*** RECORDS SHOWN ***

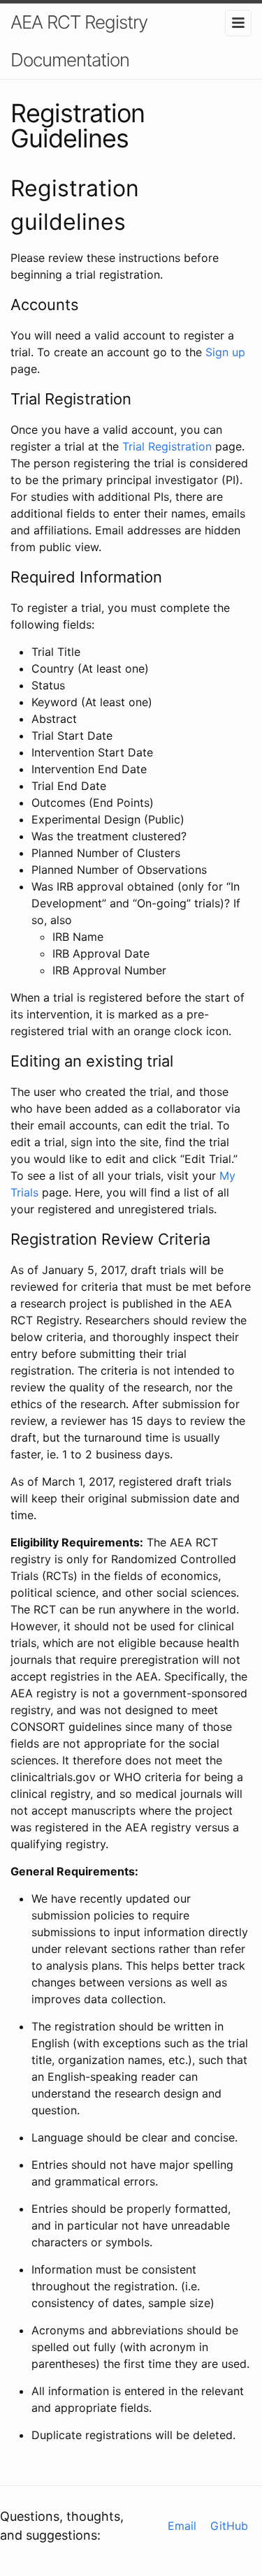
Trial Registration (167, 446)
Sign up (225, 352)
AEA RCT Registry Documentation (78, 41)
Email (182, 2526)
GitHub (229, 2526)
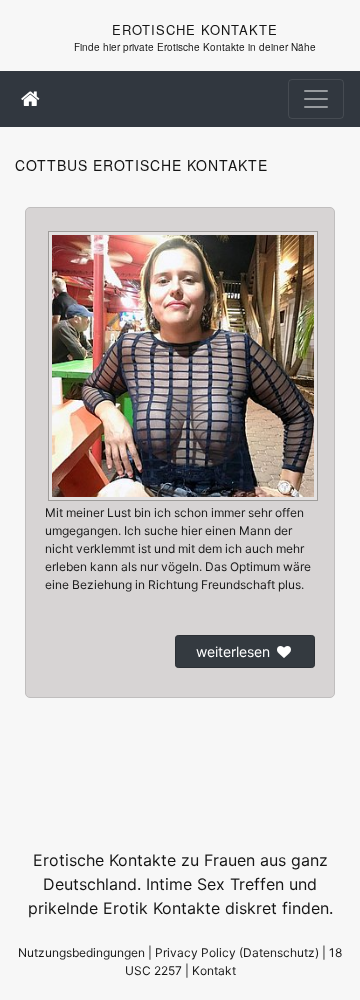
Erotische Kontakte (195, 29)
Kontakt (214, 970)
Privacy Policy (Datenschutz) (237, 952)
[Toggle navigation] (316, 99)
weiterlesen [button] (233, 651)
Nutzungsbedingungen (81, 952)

*** End of RECORDS SHOWN ***

■ WHAT YOU HAVE TO DO
Look above for the line containing "[Toggle navigation] (316, 99)", then please write out that line and each one after it through the end, exactly, with nothing else.

■ RESULT FOR THIS EXERCISE
[Toggle navigation] (316, 99)
weiterlesen [button] (233, 651)
Nutzungsbedingungen (81, 952)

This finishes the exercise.